Marcelo Mariano
Marcelo Mariano

A Coreia do Norte pode ser a guerra de Trump?

Ex-presidentes dos Estados Unidos carregam o fardo de terem ido a guerras. Com Trump, não deve ser diferente

Presidente Donald Trump | Foto: Reprodução / Facebook

A independência dos Estados Unidos foi declarada em 1776. 241 anos se passaram e, desde então, os EUA estiveram em guerra durante 220 – aproximadamente 91% do tempo. Alguns ex-presidentes carregam o fardo de terem tido “a sua própria guerra”. Barack Obama na Síria, George W. Bush no Iraque e Bill Clinton na Iuguslávia, para citar os mais recentes e o principal conflito no qual estiveram envolvidos.

Durante a campanha presidencial, Donald Trump deu a entender que se dedicaria a questões internas e adotaria uma postura mais isolacionista em relação à política externa, chegando a dizer em um dos debates que “os Estados Unidos não deveriam ser a polícia do mundo”.
No início do mandato, o discurso foi o mesmo, mas o recente ataque dos Estados Unidos a uma base militar do governo sírio deu indícios de que poderia mudar. Ao enviar à Península Coreana o porta-aviões nuclear USS Carl Vinson, juntamente com dois destróiers e um cruzador de mísseis guiados, Trump parece ter, de fato, se rendido ao sistema.

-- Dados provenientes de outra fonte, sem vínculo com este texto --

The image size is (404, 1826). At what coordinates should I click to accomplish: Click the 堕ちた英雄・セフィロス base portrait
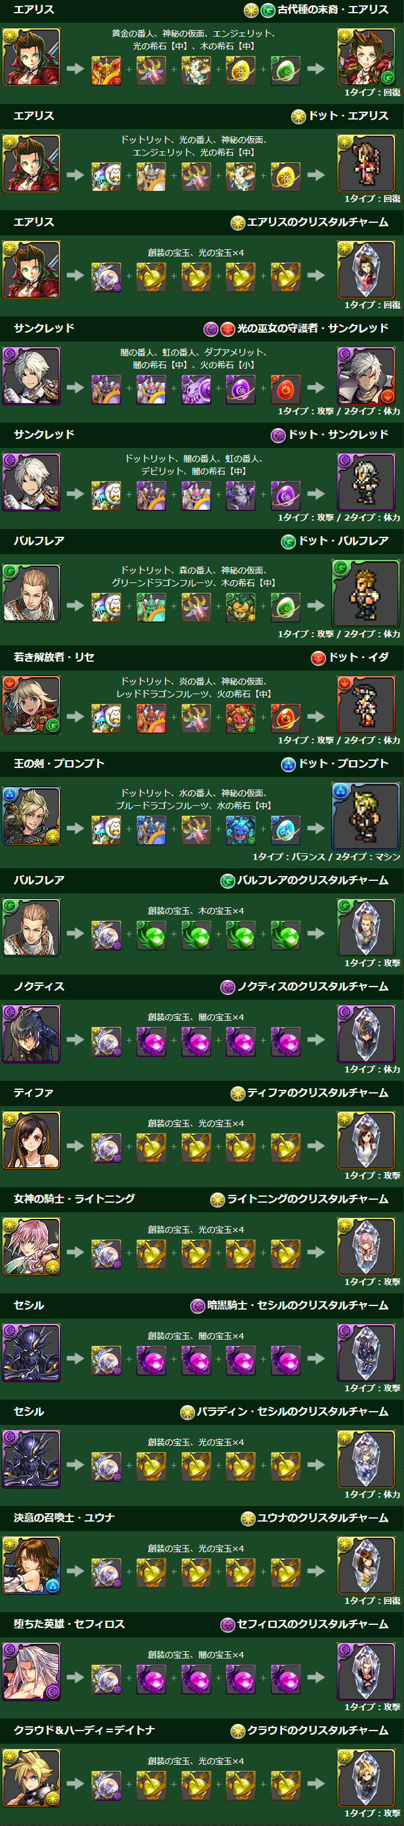(x=31, y=1671)
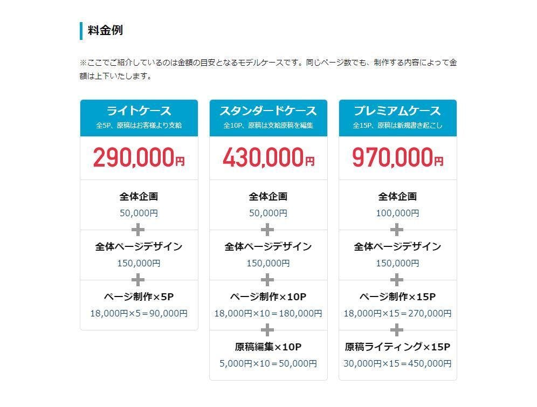Click the plus icon above ページ制作×5P

(139, 280)
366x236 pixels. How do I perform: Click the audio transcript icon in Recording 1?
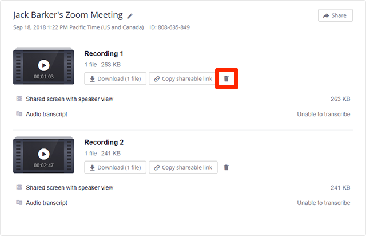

A finalidade dos EUA é pôr fim ao programa nuclear da Coreia do Norte. Sanções econômicas ainda não ajudaram a atingir esse objetivo e, portanto, a via militar é obviamente cogitada. Até o momento, trata-se apenas de uma ameaça. Mas a imprevisibilidade já é marca do governo Trump e uma intervenção não pode ser descartada.

Um conflito na região representaria uma catástrofe, principalmente para aliados estadunidenses, como a Coreia do Sul e o Japão, que seriam os principais alvos norte-coreanos em uma eventual resposta. E Trump sabe disso. O republicano se reuniu com o presidente da China, Xi Jinping, há poucos dias e disse, em entrevista ao Wall Street Journal, que, depois de 10 minutos de conversa, percebeu a complexidade do contexto envolvendo a Coreia do Norte.

Ao que parece, Trump terá, inevitavelmente, a sua guerra. Além da Coreia do Norte, o Irã é outra possibilidade. O país persa também possui uma situação turbulenta com os EUA acerca do seu programa nuclear e já recebeu inúmeras críticas do presidente. Se será um desses ou algum outro, nem o próprio Trump deve saber.